In Australia, IM was officially introduced to help protect children from abuse and neglect, and women from financial and physical violence in the Northern Territory. The policy targeted Aboriginal communities. Since its introduction, decreasing so-called ‘welfare dependence’ and increasing employment participation have also often been cited as social and economic goals of IM (Deloitte Access Economics 2015; Mendes 2013; Mendes, Waugh and Flynn 2014). While successive Federal Governments have claimed success in meeting these varied goals, it is not possible to determine from existing evaluations whether reported social benefits have been due to IM or other programs and factors. Further, existing evaluations have raised significant concerns regarding the capacity of IM policies to meet their stated objectives and there have been a range of issues identified with implementation problems and the material and non-material effects of the policy. Despite these concerns, IM continues to be expanded to additional geographical areas across Australia (Cox 2015; Humpage 2016; Mendes 2018; Bielefeld 2014, 2015, 2018a).

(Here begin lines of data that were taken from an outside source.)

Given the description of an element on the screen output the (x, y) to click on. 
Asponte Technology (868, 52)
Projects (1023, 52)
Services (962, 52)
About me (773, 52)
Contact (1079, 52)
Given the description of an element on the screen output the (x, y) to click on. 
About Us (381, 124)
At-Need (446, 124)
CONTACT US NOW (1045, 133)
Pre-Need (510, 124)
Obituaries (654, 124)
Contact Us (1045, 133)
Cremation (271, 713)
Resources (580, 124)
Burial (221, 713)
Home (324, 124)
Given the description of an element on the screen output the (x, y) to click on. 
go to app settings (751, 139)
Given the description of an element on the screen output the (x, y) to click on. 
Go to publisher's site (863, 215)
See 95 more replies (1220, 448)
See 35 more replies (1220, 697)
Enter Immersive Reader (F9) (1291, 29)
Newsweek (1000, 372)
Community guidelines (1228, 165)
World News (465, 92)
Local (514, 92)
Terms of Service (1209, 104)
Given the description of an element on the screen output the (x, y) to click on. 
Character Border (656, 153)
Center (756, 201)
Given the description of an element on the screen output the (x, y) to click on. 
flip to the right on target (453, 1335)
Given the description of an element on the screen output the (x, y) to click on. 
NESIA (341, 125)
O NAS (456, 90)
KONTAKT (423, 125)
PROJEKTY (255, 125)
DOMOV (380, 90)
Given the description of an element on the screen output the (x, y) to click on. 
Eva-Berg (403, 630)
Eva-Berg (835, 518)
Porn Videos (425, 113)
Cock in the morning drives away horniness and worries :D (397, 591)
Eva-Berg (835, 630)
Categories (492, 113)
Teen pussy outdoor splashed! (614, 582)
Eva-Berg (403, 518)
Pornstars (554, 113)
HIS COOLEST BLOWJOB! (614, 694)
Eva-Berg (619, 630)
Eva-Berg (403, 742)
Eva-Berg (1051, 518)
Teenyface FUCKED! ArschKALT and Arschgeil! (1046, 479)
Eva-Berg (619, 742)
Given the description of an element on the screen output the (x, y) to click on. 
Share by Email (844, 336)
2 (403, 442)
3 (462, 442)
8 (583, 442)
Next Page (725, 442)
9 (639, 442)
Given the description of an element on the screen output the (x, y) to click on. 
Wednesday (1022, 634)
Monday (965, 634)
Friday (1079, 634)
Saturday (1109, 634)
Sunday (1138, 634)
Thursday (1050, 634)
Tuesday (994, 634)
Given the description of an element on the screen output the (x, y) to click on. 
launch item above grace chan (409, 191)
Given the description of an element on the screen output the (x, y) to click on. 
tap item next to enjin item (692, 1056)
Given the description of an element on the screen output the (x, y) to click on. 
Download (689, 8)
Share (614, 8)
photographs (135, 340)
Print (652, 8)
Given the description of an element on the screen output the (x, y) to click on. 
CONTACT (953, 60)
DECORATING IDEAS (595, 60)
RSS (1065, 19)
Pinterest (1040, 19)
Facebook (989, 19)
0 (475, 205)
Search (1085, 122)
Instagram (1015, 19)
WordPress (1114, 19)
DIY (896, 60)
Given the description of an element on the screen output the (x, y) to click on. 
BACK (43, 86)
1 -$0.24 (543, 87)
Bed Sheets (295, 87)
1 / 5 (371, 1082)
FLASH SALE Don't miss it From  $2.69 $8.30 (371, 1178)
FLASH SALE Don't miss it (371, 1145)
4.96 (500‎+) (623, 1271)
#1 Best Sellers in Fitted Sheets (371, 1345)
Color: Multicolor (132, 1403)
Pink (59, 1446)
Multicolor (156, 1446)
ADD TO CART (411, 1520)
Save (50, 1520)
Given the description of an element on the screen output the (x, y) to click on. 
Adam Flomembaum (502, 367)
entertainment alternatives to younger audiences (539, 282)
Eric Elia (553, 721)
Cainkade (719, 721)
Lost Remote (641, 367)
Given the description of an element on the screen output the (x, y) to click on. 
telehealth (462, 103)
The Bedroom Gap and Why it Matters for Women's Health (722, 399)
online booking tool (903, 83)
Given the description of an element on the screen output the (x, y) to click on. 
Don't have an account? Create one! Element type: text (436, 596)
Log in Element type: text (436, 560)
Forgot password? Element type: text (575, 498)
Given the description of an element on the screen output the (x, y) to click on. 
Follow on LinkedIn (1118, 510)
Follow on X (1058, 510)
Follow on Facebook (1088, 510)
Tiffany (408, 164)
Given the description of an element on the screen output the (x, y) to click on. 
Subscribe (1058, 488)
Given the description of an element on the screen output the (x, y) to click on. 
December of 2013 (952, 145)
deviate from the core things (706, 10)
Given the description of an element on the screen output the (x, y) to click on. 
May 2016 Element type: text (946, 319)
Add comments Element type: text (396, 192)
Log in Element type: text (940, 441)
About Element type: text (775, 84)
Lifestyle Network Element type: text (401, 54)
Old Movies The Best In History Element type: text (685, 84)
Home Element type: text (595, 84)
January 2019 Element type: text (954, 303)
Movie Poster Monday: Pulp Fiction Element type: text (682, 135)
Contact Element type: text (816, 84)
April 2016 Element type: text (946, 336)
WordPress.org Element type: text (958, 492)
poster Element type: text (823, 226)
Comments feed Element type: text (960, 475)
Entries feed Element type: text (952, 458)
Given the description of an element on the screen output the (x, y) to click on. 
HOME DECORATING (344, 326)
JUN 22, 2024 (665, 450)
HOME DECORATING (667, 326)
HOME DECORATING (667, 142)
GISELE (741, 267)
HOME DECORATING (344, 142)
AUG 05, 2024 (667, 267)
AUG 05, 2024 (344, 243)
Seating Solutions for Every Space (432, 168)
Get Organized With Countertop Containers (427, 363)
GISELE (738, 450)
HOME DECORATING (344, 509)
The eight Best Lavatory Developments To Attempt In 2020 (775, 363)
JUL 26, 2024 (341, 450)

The inconclusive evidence-base for compulsory IM schemes suggest that an independent study is well overdue. In particular, more research is needed into social security recipients’ lived experiences of IM, as the voices of those directly impacted by these policies have frequently been lost or ignored in the debate about the costs and benefits of IM. It is important to distinguish between compulsory income management (CIM) and voluntary income management (VIM) for the purpose of this report, as participants in both the compulsory and the voluntary schemes participated in the study. The differences in their experience of IM is one of the issues explored in the report.